Declare $$\alpha = a + b \omega = \frac{2a - b}{2} + \frac{b \sqrt{-3}}{2} = \frac{v}{2} + \frac{w \sqrt{-3}}{2}$$ and $$\beta = c + d \omega = \frac{2c - d}{2} + \frac{d \sqrt{-3}}{2} = \frac{x}{2} + \frac{y \sqrt{-3}}{2}.$$ I think I did that correctly... someone will loudly point it out whatever mistake I've made in there. (Also, there is a slight inefficiency in defining $b = w$ and $d = y$, but I wanted to make the point that $\omega \neq w$).
It is assumed that $N(\alpha) \geq N(\beta)$, but if not, the Euclidean algorithm ought to switch them so that they satisfy that loose inequality. And $N(\beta)$ is easily calculated thus: $$N(\beta) = \frac{x^2}{4} + \frac{3y^2}{4}.$$ It's definitely possible that neither of those summands are integers from $\mathbb Z$. But if $x, y \in \mathbb Z$, $N(\beta)$ will work out to an integer just the same. e.g., $$N\left(\frac{5}{2} + \frac{\sqrt{-3}}{2}\right) = \frac{5^2}{4} + \frac{3 \times 1^2}{4} = \frac{25}{4} + \frac{3}{4} = \frac{28}{4} = 7.$$ This is, in my opinion, easier than calculating $N(3 + \omega)$. It also makes it much easier to locate $\beta$ in the complex plane.

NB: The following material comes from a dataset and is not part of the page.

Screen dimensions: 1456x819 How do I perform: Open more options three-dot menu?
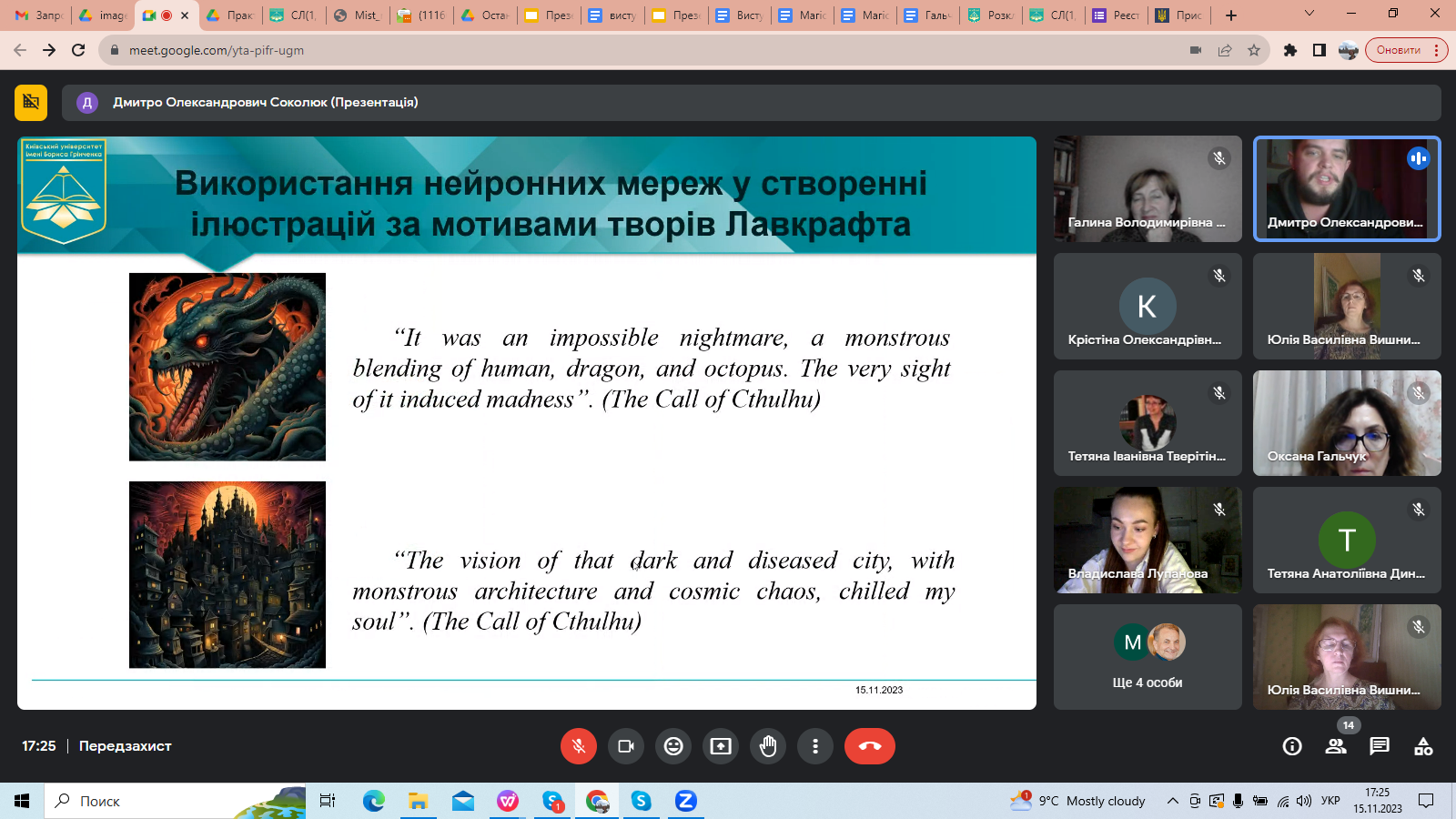815,746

Now we wish to compute $$\frac{\alpha}{\beta}.$$ Suppose $$\alpha = \frac{3}{2} + \frac{5 \sqrt{-3}}{2},$$ and $\beta$ is the same as in the previous example. Then $$\frac{\alpha}{\beta} = \frac{\frac{3}{2} + \frac{5 \sqrt{-3}}{2}}{\frac{5}{2} + \frac{\sqrt{-3}}{2}} = \ldots$$ I'm sorry, I don't feel like working out that computation, I'd rather go with $$\frac{\alpha}{\beta} = \frac{4 + 5 \omega}{3 + \omega} = \ldots$$ Yeah, that looks a bit more manageable. I'll worry about locating them in the complex plane on another occasion.